The material must be copied out exactly, line for line.

*Data*.
---------------

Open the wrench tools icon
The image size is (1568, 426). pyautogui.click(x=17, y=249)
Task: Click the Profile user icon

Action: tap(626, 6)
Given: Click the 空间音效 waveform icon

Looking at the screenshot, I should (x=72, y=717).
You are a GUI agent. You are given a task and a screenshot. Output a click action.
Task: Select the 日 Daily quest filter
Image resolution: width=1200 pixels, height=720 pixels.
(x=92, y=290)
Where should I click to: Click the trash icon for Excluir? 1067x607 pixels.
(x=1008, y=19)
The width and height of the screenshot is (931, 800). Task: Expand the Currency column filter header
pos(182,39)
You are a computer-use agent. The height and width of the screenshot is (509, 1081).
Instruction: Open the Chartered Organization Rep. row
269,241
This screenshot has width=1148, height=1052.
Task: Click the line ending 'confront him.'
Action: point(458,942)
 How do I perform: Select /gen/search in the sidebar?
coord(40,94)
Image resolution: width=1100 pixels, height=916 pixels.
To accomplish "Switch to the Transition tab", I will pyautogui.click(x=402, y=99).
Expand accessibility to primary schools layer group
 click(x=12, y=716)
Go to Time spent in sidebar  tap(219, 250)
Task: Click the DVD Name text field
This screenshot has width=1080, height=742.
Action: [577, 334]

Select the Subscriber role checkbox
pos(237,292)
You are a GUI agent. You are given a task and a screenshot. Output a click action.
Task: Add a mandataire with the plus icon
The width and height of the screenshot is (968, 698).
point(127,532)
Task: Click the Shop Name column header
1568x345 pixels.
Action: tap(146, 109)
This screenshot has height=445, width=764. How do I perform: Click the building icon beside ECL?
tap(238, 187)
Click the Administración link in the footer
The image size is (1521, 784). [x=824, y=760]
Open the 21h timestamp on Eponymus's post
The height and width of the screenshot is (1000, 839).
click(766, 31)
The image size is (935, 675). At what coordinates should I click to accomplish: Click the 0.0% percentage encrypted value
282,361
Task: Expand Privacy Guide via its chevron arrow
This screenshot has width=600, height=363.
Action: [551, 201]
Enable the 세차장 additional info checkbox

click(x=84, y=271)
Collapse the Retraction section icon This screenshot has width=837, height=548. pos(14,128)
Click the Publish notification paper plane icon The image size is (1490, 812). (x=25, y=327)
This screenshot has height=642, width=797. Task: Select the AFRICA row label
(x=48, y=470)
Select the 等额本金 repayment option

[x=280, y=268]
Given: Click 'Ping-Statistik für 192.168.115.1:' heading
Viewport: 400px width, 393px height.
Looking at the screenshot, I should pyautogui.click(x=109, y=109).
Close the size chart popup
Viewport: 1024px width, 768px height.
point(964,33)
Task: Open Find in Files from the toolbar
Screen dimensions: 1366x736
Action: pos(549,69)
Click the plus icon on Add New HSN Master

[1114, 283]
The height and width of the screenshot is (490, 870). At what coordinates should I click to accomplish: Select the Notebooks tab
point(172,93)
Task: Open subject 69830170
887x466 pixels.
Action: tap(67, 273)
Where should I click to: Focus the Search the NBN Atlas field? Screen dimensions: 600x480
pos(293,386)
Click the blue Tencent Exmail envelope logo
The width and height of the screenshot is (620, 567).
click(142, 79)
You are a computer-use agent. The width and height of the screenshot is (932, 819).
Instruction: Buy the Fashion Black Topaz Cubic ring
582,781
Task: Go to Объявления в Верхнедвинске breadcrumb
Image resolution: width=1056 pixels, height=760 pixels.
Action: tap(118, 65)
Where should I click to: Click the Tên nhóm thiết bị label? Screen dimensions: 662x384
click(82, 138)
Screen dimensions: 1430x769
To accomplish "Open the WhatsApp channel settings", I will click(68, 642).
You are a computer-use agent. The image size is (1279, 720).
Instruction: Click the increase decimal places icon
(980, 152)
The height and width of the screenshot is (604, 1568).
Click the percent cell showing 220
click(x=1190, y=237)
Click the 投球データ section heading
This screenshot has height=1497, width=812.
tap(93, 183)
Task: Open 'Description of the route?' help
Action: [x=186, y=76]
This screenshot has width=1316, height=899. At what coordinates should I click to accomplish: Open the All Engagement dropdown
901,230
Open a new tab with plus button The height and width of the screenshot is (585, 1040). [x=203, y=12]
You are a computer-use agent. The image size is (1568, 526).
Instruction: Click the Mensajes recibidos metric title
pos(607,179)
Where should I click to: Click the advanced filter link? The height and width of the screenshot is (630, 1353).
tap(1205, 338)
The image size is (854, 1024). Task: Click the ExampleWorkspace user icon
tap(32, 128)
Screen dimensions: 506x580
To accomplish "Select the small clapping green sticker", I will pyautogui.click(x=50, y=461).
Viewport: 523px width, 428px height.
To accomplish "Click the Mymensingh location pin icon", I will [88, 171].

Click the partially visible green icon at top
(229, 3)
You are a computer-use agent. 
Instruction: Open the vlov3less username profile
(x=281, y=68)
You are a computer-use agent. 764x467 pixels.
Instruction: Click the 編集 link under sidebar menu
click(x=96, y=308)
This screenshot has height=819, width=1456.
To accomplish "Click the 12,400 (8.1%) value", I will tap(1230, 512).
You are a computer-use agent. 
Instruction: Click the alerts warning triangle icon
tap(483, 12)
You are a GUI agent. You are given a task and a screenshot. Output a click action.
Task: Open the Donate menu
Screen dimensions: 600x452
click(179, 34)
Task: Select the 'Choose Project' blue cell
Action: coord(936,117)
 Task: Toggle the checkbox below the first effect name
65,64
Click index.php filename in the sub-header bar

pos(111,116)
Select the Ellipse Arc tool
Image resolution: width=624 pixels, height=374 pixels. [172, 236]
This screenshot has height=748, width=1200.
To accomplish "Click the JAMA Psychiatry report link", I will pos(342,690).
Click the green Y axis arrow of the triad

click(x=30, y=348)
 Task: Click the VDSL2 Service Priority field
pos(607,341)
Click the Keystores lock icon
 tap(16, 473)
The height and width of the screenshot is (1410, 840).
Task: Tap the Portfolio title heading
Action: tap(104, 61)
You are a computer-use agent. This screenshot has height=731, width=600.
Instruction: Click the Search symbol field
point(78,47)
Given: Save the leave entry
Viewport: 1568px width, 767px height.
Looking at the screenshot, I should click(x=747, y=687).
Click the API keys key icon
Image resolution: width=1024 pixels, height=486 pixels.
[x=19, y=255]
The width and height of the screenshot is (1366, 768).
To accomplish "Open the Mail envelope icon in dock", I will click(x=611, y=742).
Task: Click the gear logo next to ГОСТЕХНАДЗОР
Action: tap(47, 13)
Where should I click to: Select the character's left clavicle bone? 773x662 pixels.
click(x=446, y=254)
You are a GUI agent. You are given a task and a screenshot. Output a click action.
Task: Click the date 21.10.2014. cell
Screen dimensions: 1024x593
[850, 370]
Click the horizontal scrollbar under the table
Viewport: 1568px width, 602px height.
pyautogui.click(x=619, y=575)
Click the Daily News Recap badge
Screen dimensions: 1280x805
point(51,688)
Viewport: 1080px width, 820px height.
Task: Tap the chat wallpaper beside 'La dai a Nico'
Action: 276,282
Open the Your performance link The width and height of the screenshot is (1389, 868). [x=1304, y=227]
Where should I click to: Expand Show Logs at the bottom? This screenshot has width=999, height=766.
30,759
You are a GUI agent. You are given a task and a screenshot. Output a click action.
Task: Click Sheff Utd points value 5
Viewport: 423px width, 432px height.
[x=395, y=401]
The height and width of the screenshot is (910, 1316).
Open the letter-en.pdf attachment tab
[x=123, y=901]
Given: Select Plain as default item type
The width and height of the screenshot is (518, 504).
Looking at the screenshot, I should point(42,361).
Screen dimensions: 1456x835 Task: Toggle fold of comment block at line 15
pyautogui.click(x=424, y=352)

---------------

*Exercise output*.
Open the wrench tools icon
The image size is (1568, 426). pyautogui.click(x=17, y=249)
Task: Click the Profile user icon

Action: tap(626, 6)
Given: Click the 空间音效 waveform icon

Looking at the screenshot, I should (x=72, y=717).
You are a GUI agent. You are given a task and a screenshot. Output a click action.
Task: Select the 日 Daily quest filter
Image resolution: width=1200 pixels, height=720 pixels.
(x=92, y=290)
Where should I click to: Click the trash icon for Excluir? 1067x607 pixels.
(x=1008, y=19)
The width and height of the screenshot is (931, 800). Task: Expand the Currency column filter header
pos(182,39)
You are a computer-use agent. The height and width of the screenshot is (509, 1081).
Instruction: Open the Chartered Organization Rep. row
269,241
This screenshot has width=1148, height=1052.
Task: Click the line ending 'confront him.'
Action: point(458,942)
 How do I perform: Select /gen/search in the sidebar?
coord(40,94)
Image resolution: width=1100 pixels, height=916 pixels.
To accomplish "Switch to the Transition tab", I will pyautogui.click(x=402, y=99).
Expand accessibility to primary schools layer group
 click(x=12, y=716)
Go to Time spent in sidebar  tap(219, 250)
Task: Click the DVD Name text field
This screenshot has width=1080, height=742.
Action: [577, 334]

Select the Subscriber role checkbox
pos(237,292)
You are a GUI agent. You are given a task and a screenshot. Output a click action.
Task: Add a mandataire with the plus icon
The width and height of the screenshot is (968, 698).
point(127,532)
Task: Click the Shop Name column header
1568x345 pixels.
Action: tap(146, 109)
This screenshot has height=445, width=764. How do I perform: Click the building icon beside ECL?
tap(238, 187)
Click the Administración link in the footer
The image size is (1521, 784). [x=824, y=760]
Open the 21h timestamp on Eponymus's post
The height and width of the screenshot is (1000, 839).
click(766, 31)
The image size is (935, 675). At what coordinates should I click to accomplish: Click the 0.0% percentage encrypted value
282,361
Task: Expand Privacy Guide via its chevron arrow
This screenshot has width=600, height=363.
Action: [551, 201]
Enable the 세차장 additional info checkbox

click(x=84, y=271)
Collapse the Retraction section icon This screenshot has width=837, height=548. pos(14,128)
Click the Publish notification paper plane icon The image size is (1490, 812). (x=25, y=327)
This screenshot has height=642, width=797. Task: Select the AFRICA row label
(x=48, y=470)
Select the 等额本金 repayment option

[x=280, y=268]
Given: Click 'Ping-Statistik für 192.168.115.1:' heading
Viewport: 400px width, 393px height.
Looking at the screenshot, I should pyautogui.click(x=109, y=109).
Close the size chart popup
Viewport: 1024px width, 768px height.
point(964,33)
Task: Open Find in Files from the toolbar
Screen dimensions: 1366x736
Action: pos(549,69)
Click the plus icon on Add New HSN Master

[1114, 283]
The height and width of the screenshot is (490, 870). At what coordinates should I click to accomplish: Select the Notebooks tab
point(172,93)
Task: Open subject 69830170
887x466 pixels.
Action: tap(67, 273)
Where should I click to: Focus the Search the NBN Atlas field? Screen dimensions: 600x480
pos(293,386)
Click the blue Tencent Exmail envelope logo
The width and height of the screenshot is (620, 567).
click(142, 79)
You are a computer-use agent. The width and height of the screenshot is (932, 819).
Instruction: Buy the Fashion Black Topaz Cubic ring
582,781
Task: Go to Объявления в Верхнедвинске breadcrumb
Image resolution: width=1056 pixels, height=760 pixels.
Action: tap(118, 65)
Where should I click to: Click the Tên nhóm thiết bị label? Screen dimensions: 662x384
click(82, 138)
Screen dimensions: 1430x769
To accomplish "Open the WhatsApp channel settings", I will click(68, 642).
You are a computer-use agent. The image size is (1279, 720).
Instruction: Click the increase decimal places icon
(980, 152)
The height and width of the screenshot is (604, 1568).
Click the percent cell showing 220
click(x=1190, y=237)
Click the 投球データ section heading
This screenshot has height=1497, width=812.
tap(93, 183)
Task: Open 'Description of the route?' help
Action: [x=186, y=76]
This screenshot has width=1316, height=899. At what coordinates should I click to accomplish: Open the All Engagement dropdown
901,230
Open a new tab with plus button The height and width of the screenshot is (585, 1040). [x=203, y=12]
You are a computer-use agent. The image size is (1568, 526).
Instruction: Click the Mensajes recibidos metric title
pos(607,179)
Where should I click to: Click the advanced filter link? The height and width of the screenshot is (630, 1353).
tap(1205, 338)
The image size is (854, 1024). Task: Click the ExampleWorkspace user icon
tap(32, 128)
Screen dimensions: 506x580
To accomplish "Select the small clapping green sticker", I will pyautogui.click(x=50, y=461).
Viewport: 523px width, 428px height.
To accomplish "Click the Mymensingh location pin icon", I will [88, 171].

Click the partially visible green icon at top
(229, 3)
You are a computer-use agent. 
Instruction: Open the vlov3less username profile
(x=281, y=68)
You are a computer-use agent. 764x467 pixels.
Instruction: Click the 編集 link under sidebar menu
click(x=96, y=308)
This screenshot has height=819, width=1456.
To accomplish "Click the 12,400 (8.1%) value", I will tap(1230, 512).
You are a computer-use agent. 
Instruction: Click the alerts warning triangle icon
tap(483, 12)
You are a GUI agent. You are given a task and a screenshot. Output a click action.
Task: Open the Donate menu
Screen dimensions: 600x452
click(179, 34)
Task: Select the 'Choose Project' blue cell
Action: coord(936,117)
 Task: Toggle the checkbox below the first effect name
65,64
Click index.php filename in the sub-header bar

pos(111,116)
Select the Ellipse Arc tool
Image resolution: width=624 pixels, height=374 pixels. [172, 236]
This screenshot has height=748, width=1200.
To accomplish "Click the JAMA Psychiatry report link", I will pos(342,690).
Click the green Y axis arrow of the triad

click(x=30, y=348)
 Task: Click the VDSL2 Service Priority field
pos(607,341)
Click the Keystores lock icon
 tap(16, 473)
The height and width of the screenshot is (1410, 840).
Task: Tap the Portfolio title heading
Action: tap(104, 61)
You are a computer-use agent. This screenshot has height=731, width=600.
Instruction: Click the Search symbol field
point(78,47)
Given: Save the leave entry
Viewport: 1568px width, 767px height.
Looking at the screenshot, I should click(x=747, y=687).
Click the API keys key icon
Image resolution: width=1024 pixels, height=486 pixels.
[x=19, y=255]
The width and height of the screenshot is (1366, 768).
To accomplish "Open the Mail envelope icon in dock", I will click(x=611, y=742).
Task: Click the gear logo next to ГОСТЕХНАДЗОР
Action: tap(47, 13)
Where should I click to: Select the character's left clavicle bone? 773x662 pixels.
click(x=446, y=254)
You are a GUI agent. You are given a task and a screenshot. Output a click action.
Task: Click the date 21.10.2014. cell
Screen dimensions: 1024x593
[850, 370]
Click the horizontal scrollbar under the table
Viewport: 1568px width, 602px height.
pyautogui.click(x=619, y=575)
Click the Daily News Recap badge
Screen dimensions: 1280x805
point(51,688)
Viewport: 1080px width, 820px height.
Task: Tap the chat wallpaper beside 'La dai a Nico'
Action: 276,282
Open the Your performance link The width and height of the screenshot is (1389, 868). [x=1304, y=227]
Where should I click to: Expand Show Logs at the bottom? This screenshot has width=999, height=766.
30,759
You are a GUI agent. You are given a task and a screenshot. Output a click action.
Task: Click Sheff Utd points value 5
Viewport: 423px width, 432px height.
[x=395, y=401]
The height and width of the screenshot is (910, 1316).
Open the letter-en.pdf attachment tab
[x=123, y=901]
Given: Select Plain as default item type
The width and height of the screenshot is (518, 504).
Looking at the screenshot, I should point(42,361).
Screen dimensions: 1456x835 Task: Toggle fold of comment block at line 15
pyautogui.click(x=424, y=352)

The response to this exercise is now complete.